I think the aggada deserves serious, sustained attention on its own terms. These texts encode rabbinic thinking about God, fate, suffering, demons, dreams, the body, death, and what it means to live as a Jew in a dangerous and mysterious world. They’re strange and sometimes disturbing. They reward close reading.
That’s the project: one sugya at a time, working through the Bavli’s narrative and homiletical material with care and without apology.
The Basic Approach
My focus is the aggadic material in the Bavli: the narratives, homilies, dream interpretations, medical advice, demonology, theodicy, and everything else that isn’t strictly halakhic. This isn’t a daf yomi blog. I mostly skip the legal discussions and Stammaitic shakla ve’tarya and zero in on the stories, homiletic interpretations, and theological passages.
Each post treats a discrete sugya. I present the Aramaic or Hebrew text alongside an English translation (usually based on Sefaria, with my own modifications), and then work through the passage section by section. For longer sugyot, I break the analysis into multi-part series; some run to three or four installments.
The structure is consistent: an outline at the top, then the passage with citation, then the text and translation in parallel.
Method and Sources
I work primarily from the Sefaria text and translation (ed. Steinsaltz). The footnotes in my posts typically include:
Wikipedia links for geographical, historical, and scientific context. If I mention the hot springs of Tiberias or the province of Asia, I link out so readers can situate these references.
Hebrew Wikipedia for context relating to halacha, and place names in Eretz Yisrael.
Cross-references to my own earlier posts. The corpus is now large enough that internal linking is useful. A post on Bar-Haddaya can point back to earlier pieces on dream interpretation; a post on demons can reference the material on pairs (zugot) and witchcraft.

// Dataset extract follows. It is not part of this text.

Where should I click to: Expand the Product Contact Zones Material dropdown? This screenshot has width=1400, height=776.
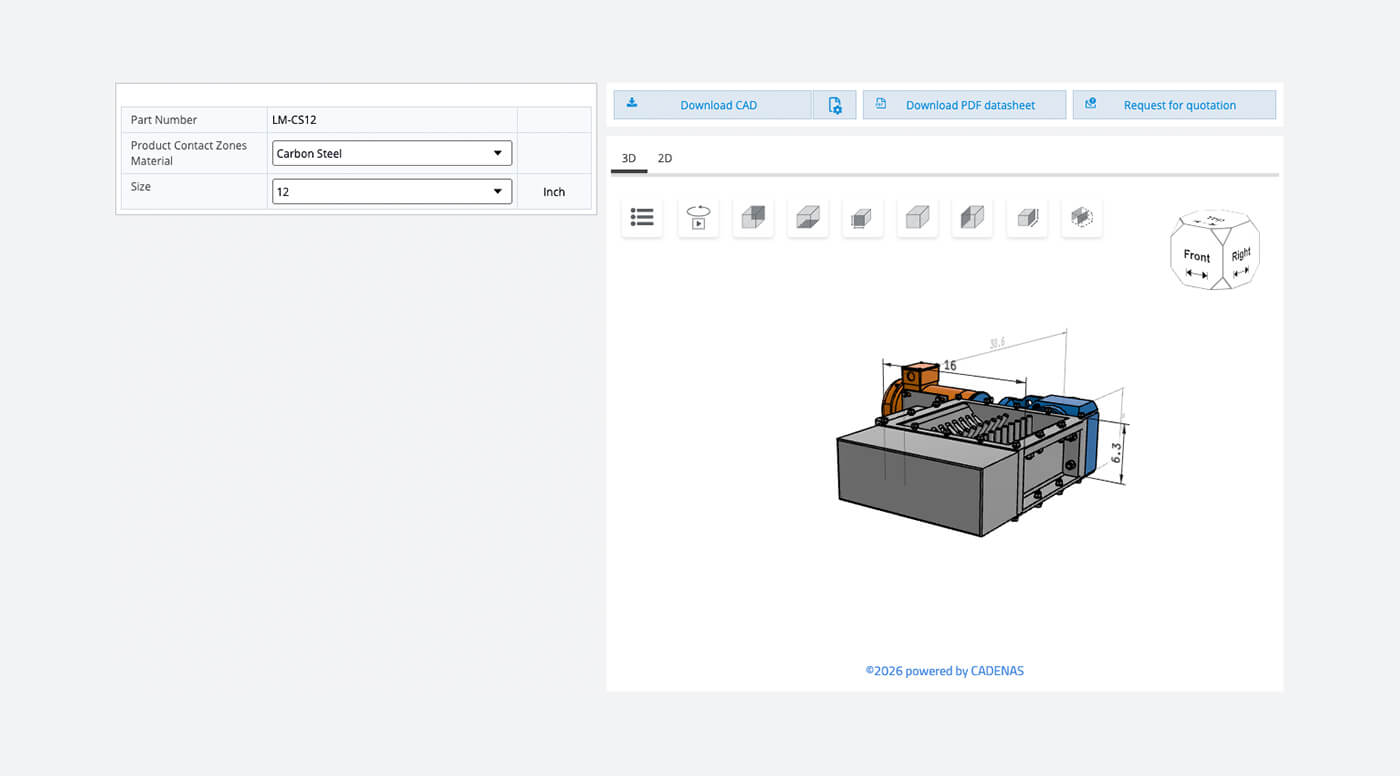tap(392, 153)
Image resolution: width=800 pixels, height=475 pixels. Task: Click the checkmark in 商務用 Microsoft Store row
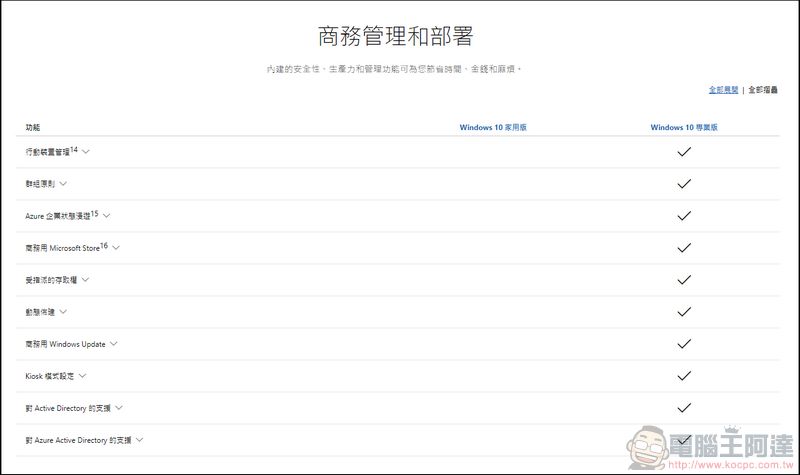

Etymological notes on Greek, Latin, and other loanwords in rabbinic vocabulary. The Talmud contains a significant number of borrowed terms, and tracing these illuminates the cultural world of the rabbis.
I don’t engage extensively with academic secondary literature in the posts themselves, though that scholarship informs my readings. The blog is meant to be accessible to educated readers interested in classical Jewish texts.
Style
This project is not devotional commentary. I don’t approach the texts with the assumption that they must be reconciled with modern values or shown to contain timeless wisdom. Some passages are wise; others are strange, brutal, or simply puzzling. I try to describe what the text says and how it works.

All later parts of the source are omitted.